## Work to be completed
All that is wanted is the line with "Viewport: 997px width, 448px" and each line after it to the end of the data below, set down exactly and without pictures.

(Stored data)
============

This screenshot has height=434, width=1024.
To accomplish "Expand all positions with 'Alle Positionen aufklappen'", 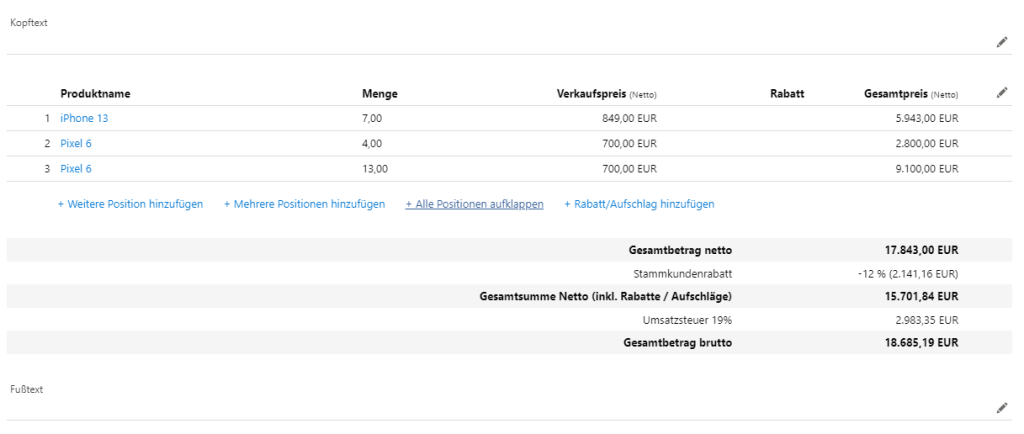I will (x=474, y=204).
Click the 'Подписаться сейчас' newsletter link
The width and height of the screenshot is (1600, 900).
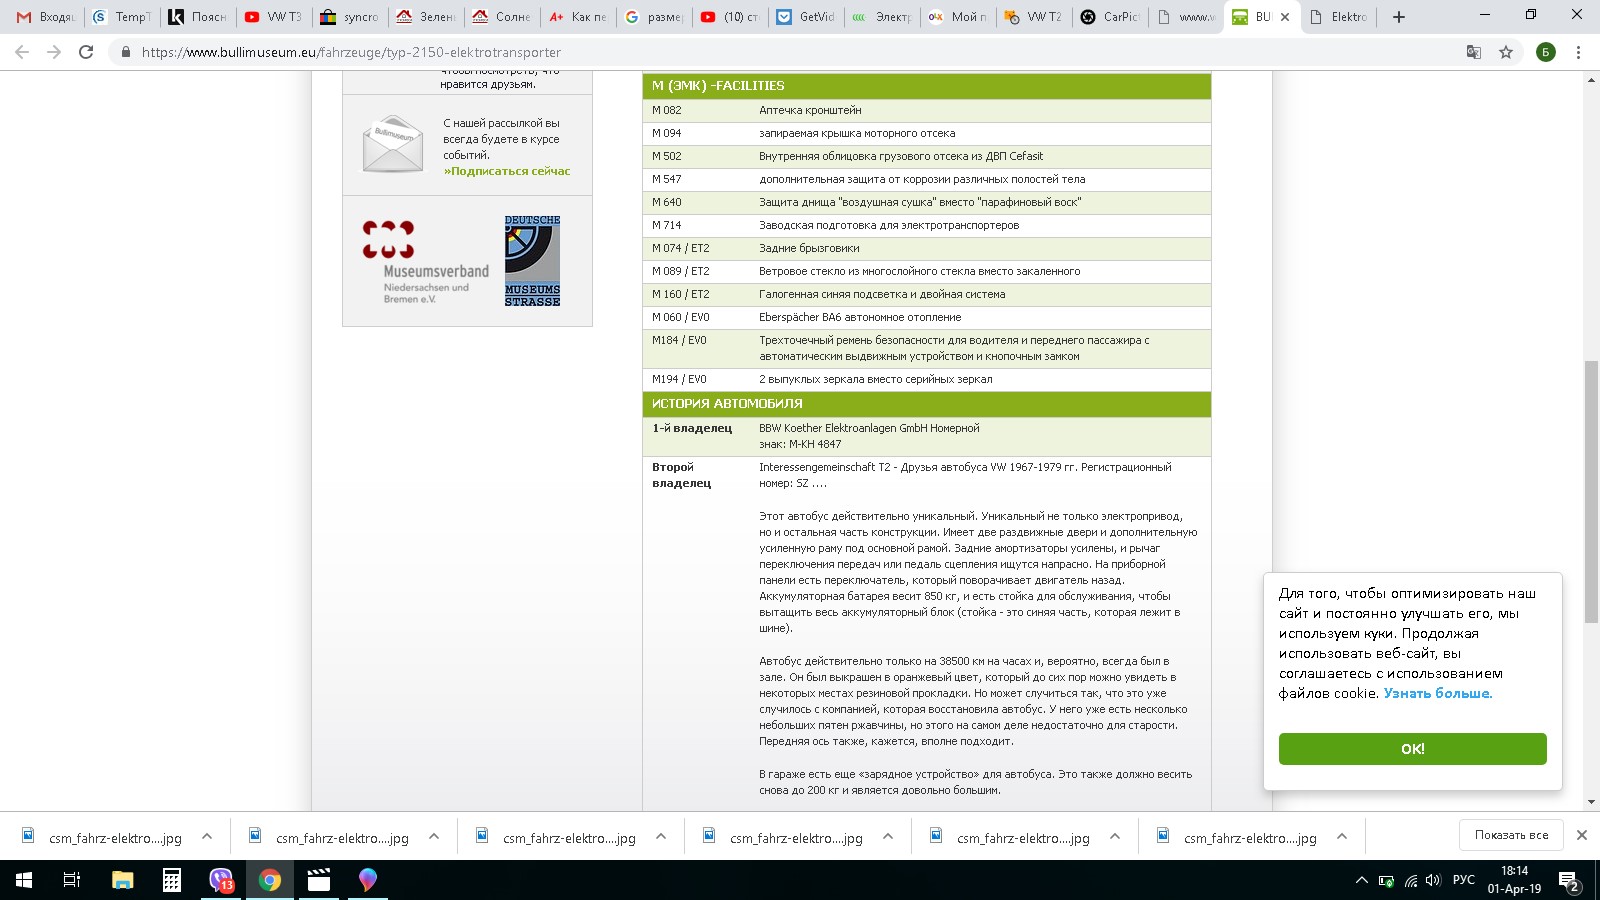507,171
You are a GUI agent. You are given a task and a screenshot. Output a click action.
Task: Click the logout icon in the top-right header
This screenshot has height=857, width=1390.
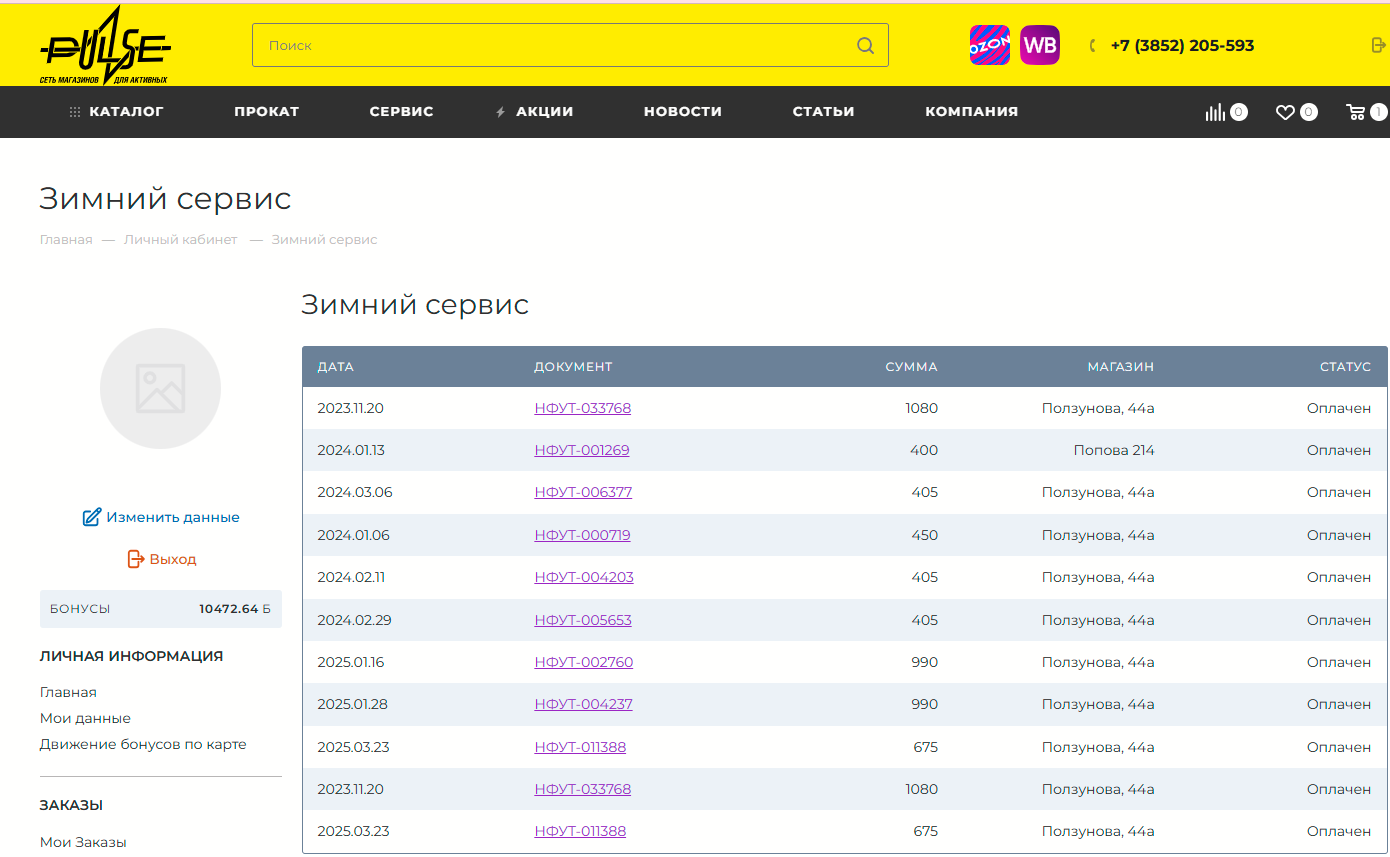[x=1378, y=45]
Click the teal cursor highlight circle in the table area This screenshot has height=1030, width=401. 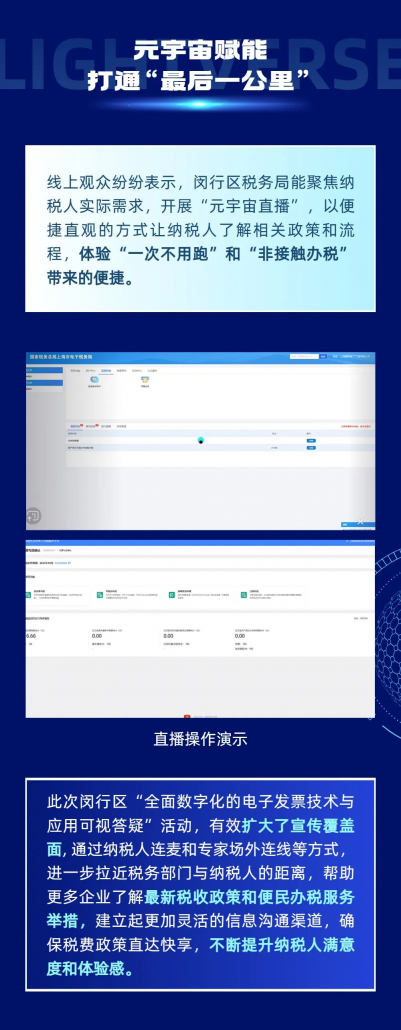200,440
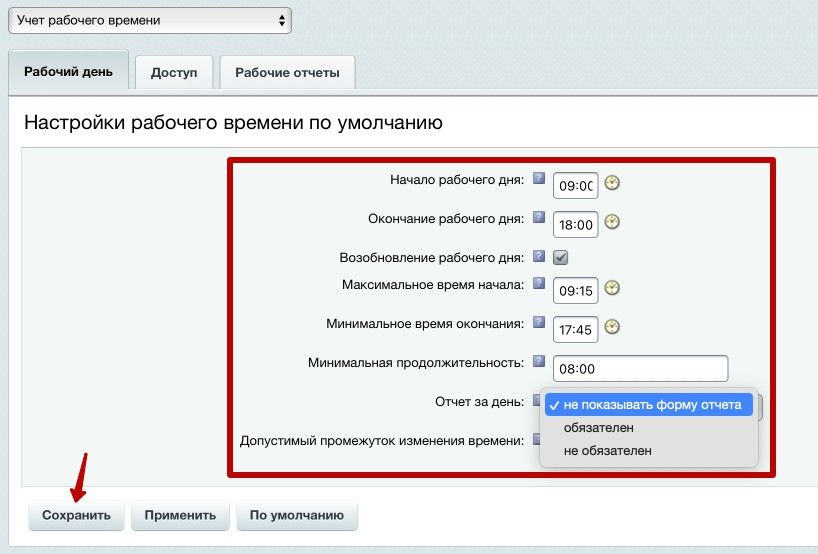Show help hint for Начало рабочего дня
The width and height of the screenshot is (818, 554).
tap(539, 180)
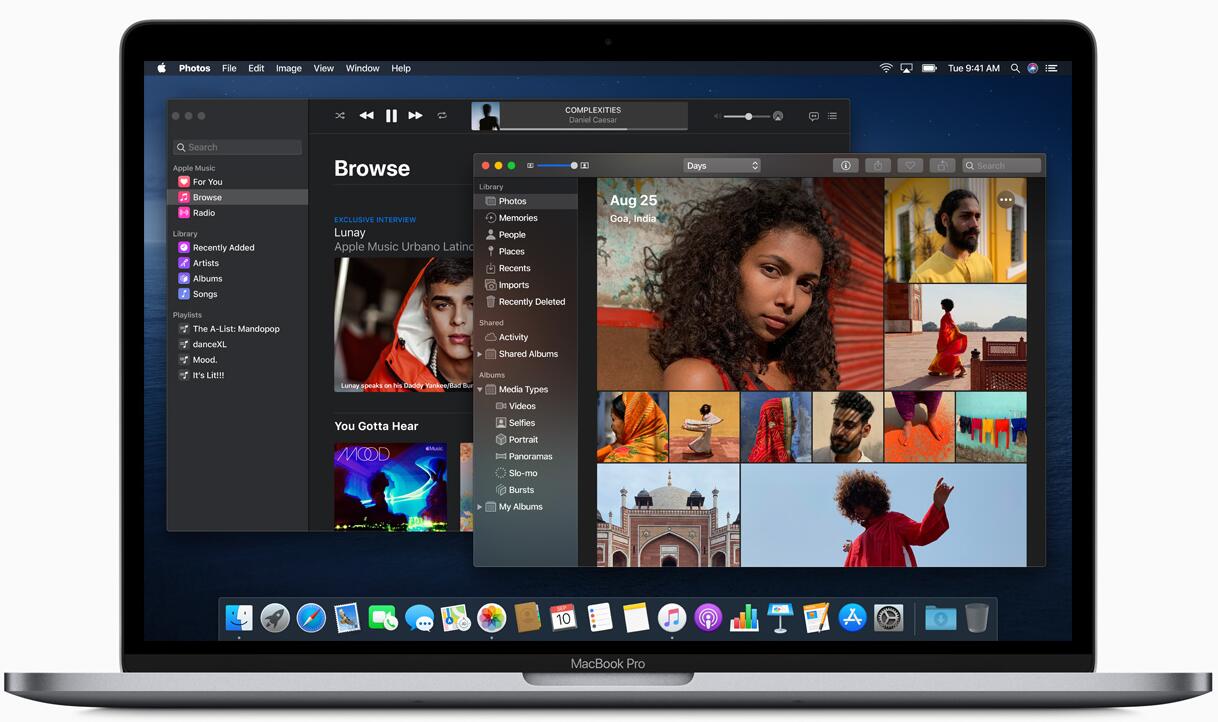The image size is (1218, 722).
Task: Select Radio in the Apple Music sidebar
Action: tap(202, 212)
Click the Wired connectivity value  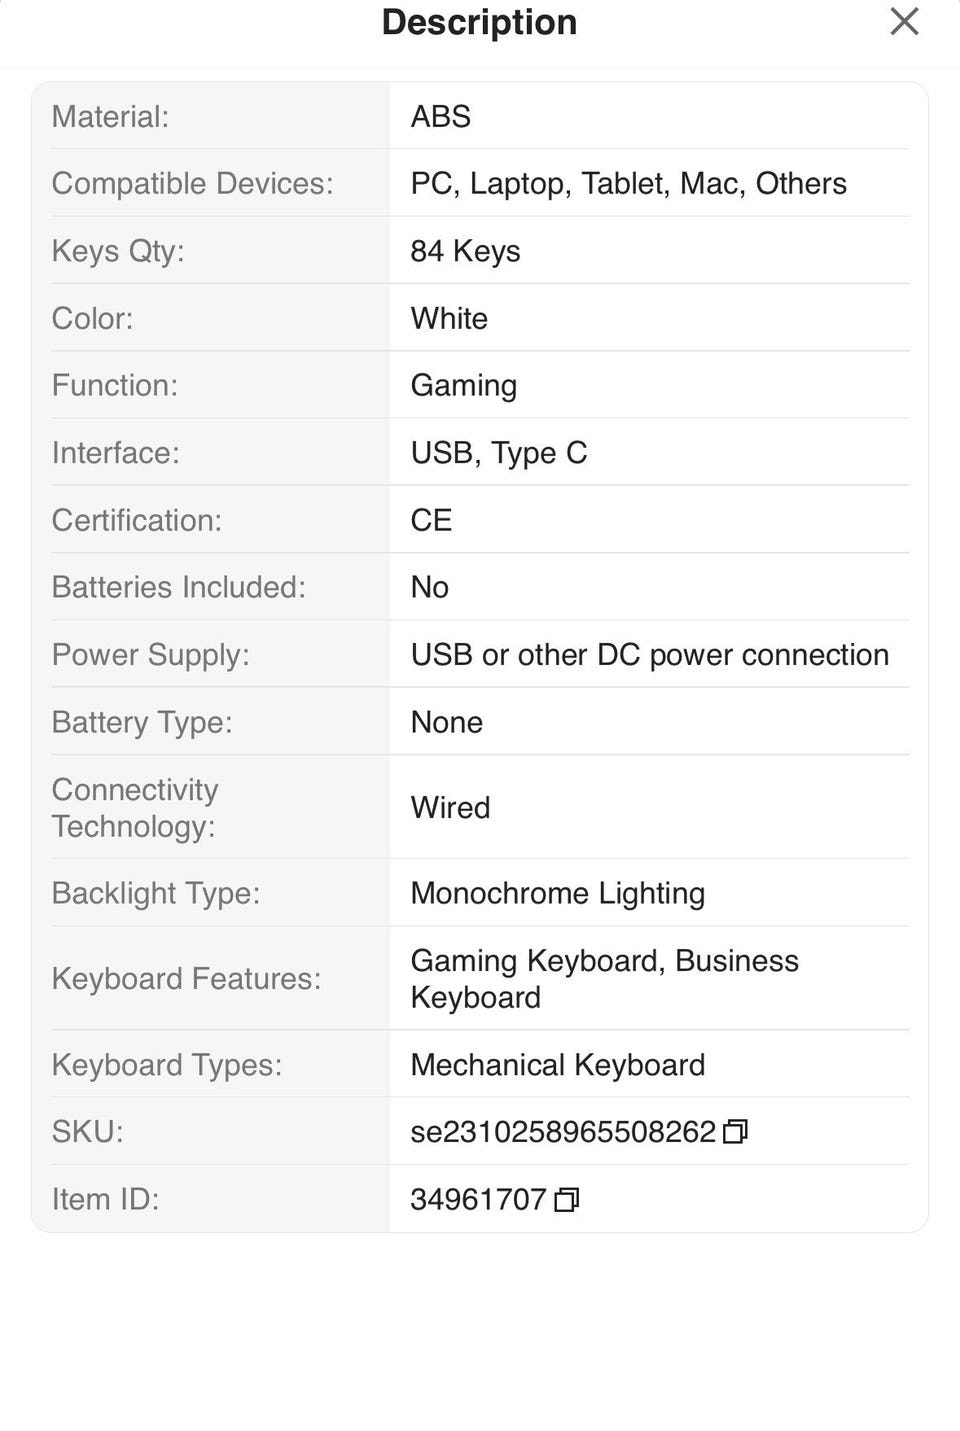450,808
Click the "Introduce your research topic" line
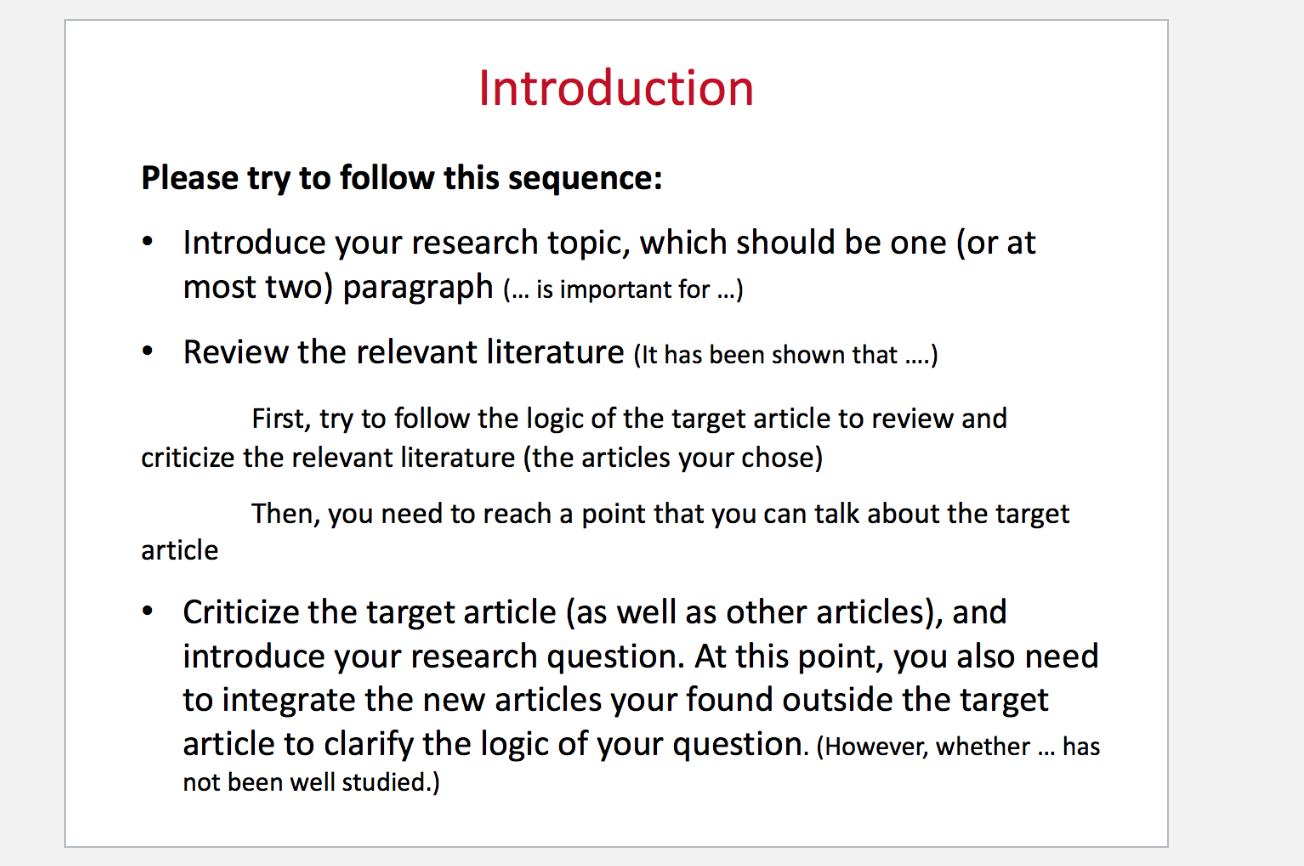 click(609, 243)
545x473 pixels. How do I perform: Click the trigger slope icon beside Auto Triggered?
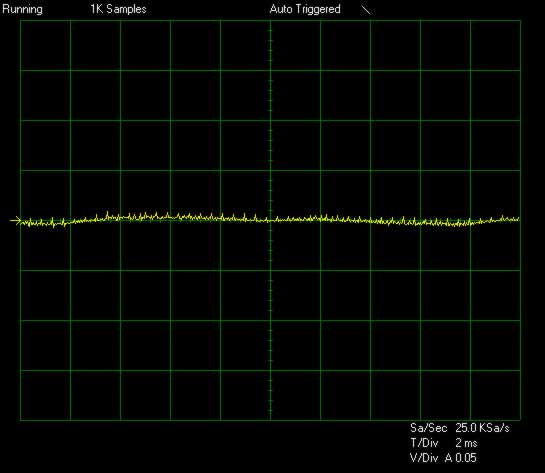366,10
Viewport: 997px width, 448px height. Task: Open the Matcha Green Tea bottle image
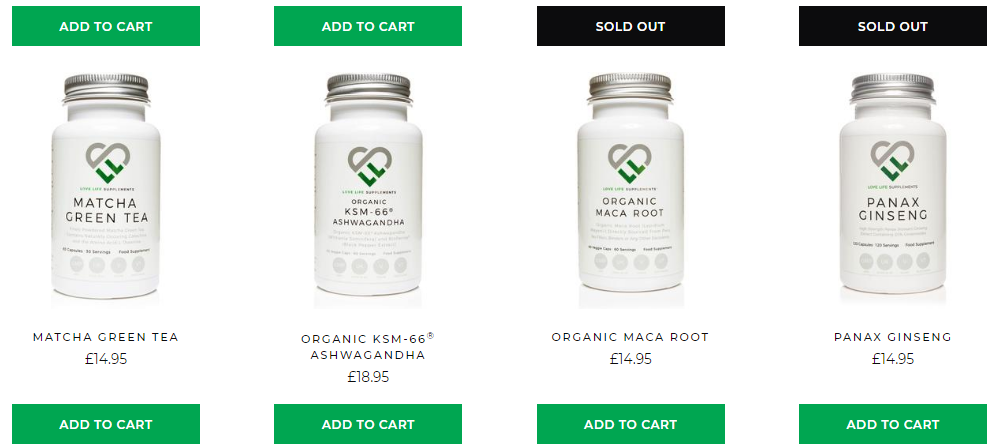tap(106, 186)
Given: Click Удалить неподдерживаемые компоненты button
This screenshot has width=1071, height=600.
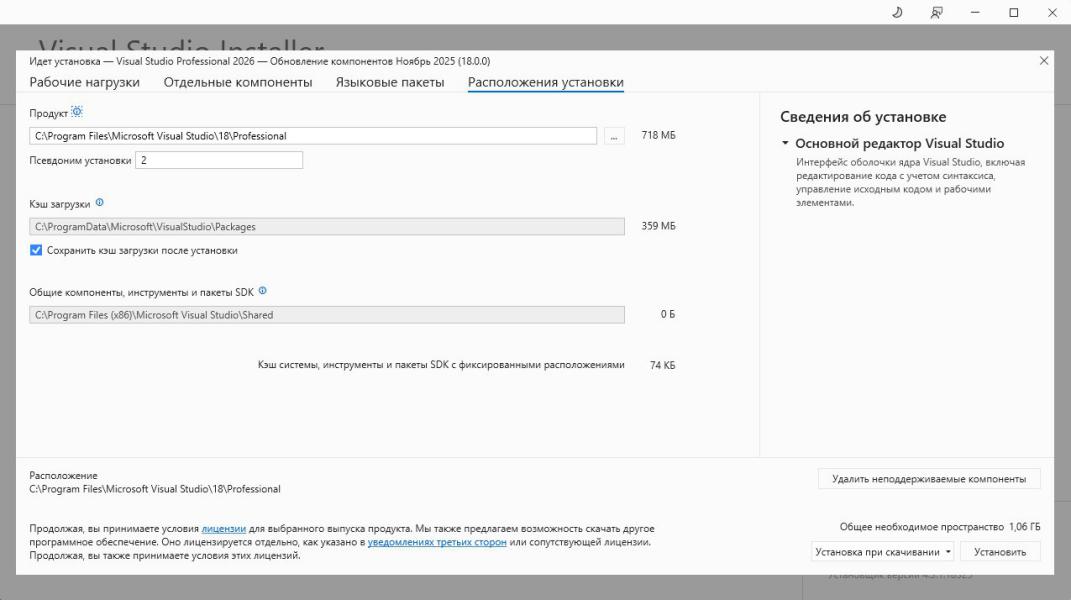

============

## Written reply
Viewport: 997px width, 448px height. Task: Open the Matcha Green Tea bottle image
tap(106, 186)
Given: Click Удалить неподдерживаемые компоненты button
This screenshot has width=1071, height=600.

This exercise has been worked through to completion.